Собственно говоря, если не допускать бытия, не доступного опыту, в качестве предмета естествознания, противоположность между тем, что вещи суть, и тем, чем они становятся, оказывается налицо лишь в тех различных словесных выражениях, в которые обыкновенно облекают свои суждения, с одной стороны, естественные науки, с другой стороны, — исторические науки. Высказывания, в которые входят понятия (die begrifflichen Aussаgen), принимают такую форму, что то или иное так или иначе есть, между тем как историческое повествование сообщает, что то или иное было. Но в первом случае словом “sein* выражается лишь вневременная (zeitlose) обязательность, и словесная формулировка не должна скрывать от нас, что естествознание не имеет в виду самой действительности, но образует понятия, которые оно противополагает изменчивому бытию, как нечто устойчивое и постоянное.

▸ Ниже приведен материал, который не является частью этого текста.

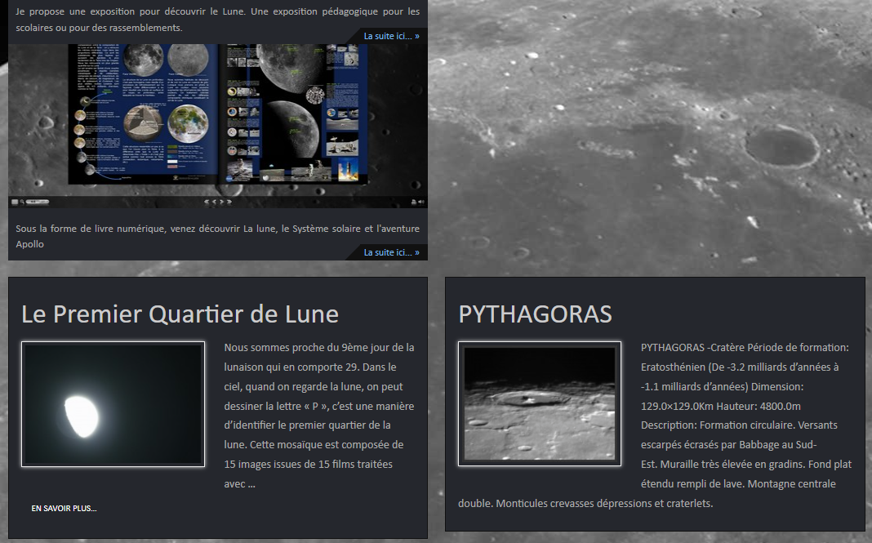Click the magnifier search icon in flipbook toolbar
Screen dimensions: 872x543
pyautogui.click(x=22, y=202)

Конечно, та иллюзия, будто бы естествознание трактует о постоянном, остающемся равном самому себе бытии, весьма объяснима. Раз его понятия имеют силу, то оно находит в действительности такие образования, которые могут быть подведены под них. Тогда оно легко доходит до утверждения, гласящего, что существует вещи и процессы, всегда одинаковые и постоянные, так как в самом деле в них то, что составляет содержание понятий, всегда опять встречается во многих пунктах пространства и времени. Напротив того, историк, которого интересует не то, что обще нескольким формам, находит все в становлении и изменении, так как не подлежит никакому сомнению, что постоянны лишь понятия и что этим понятиям вовсе не соответствуют одинаковые и постоянные элементы действительности как исторические факты. “В химии,— говорит, например, Оствальд,— одинаковыми признаются такие тела, свойства которых, если оставить в стороне произвольные количество и форму, совершенно согласуются”69. Конечно, они признаются одинаковыми, но фактически ни одно тело не одинаково с другим телом, так как оно действительно лишь в “произвольных” форме и количестве, и то, что естествоиспытателю кажется произвольным, для историка может быть именно тем, что его занимает.

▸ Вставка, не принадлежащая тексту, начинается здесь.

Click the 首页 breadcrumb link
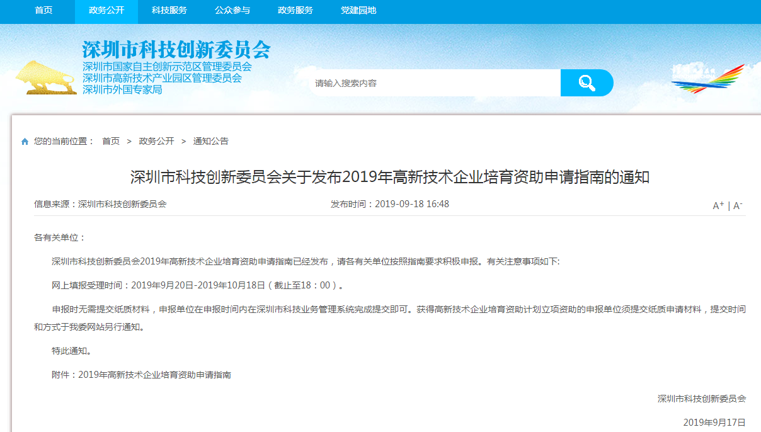 click(111, 142)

Итак, если история отграничивается от естествознания таким образом, что история должна исследовать процессы (Geschehen) и становление, а естествознание — бытие, то эта противоположность по крайней мере не точно сформулирована. В ней или еще кроется остаток платоновского реализма в теории понятий, который обращает то, что никогда не бывает действительным, во всегда сущее и устранение которого есть одна из существеннейших предпосылок для выяснения научных методов, или эта формулировка вызвана тем обстоятельством, что для выражения имеющих силу вневременно (zeitlos) положений естествознания, мы пользуемся глаголом “быть” в настоящем времени, из чего, конечно, никоим образом нельзя выводить логической сущности естественных наук. Различение, устанавливаемое между естествознанием и историей, должно основываться не на противоположности между бытием и становлением, которая, по меньшей мере, может вызывать недоразумения, но лишь на противоположности между постоянно имеющими силу понятиями и всегда изменяющейся и становящейся действительностью. Раз мы берем слово “понятие” в том смысле, в каком мы исключительно употребляли его до сих пор, и разумеем под “действительностью” лишь доступный опыту мир, то открытая нами принципиальная логическая противоположность может быть охарактеризована и как противоположность между наукой, имеющей дело с понятиями, и наукой, имеющей дело с действительностью.

Этого, пожалуй, достаточно для выяснения понятий “природа” и “история” в их наиболее общем значении. В дальнейшем изложении речь идет о том, чтобы показать, каким образом с помощью этого можно установить логическое разделение эмпирических наук.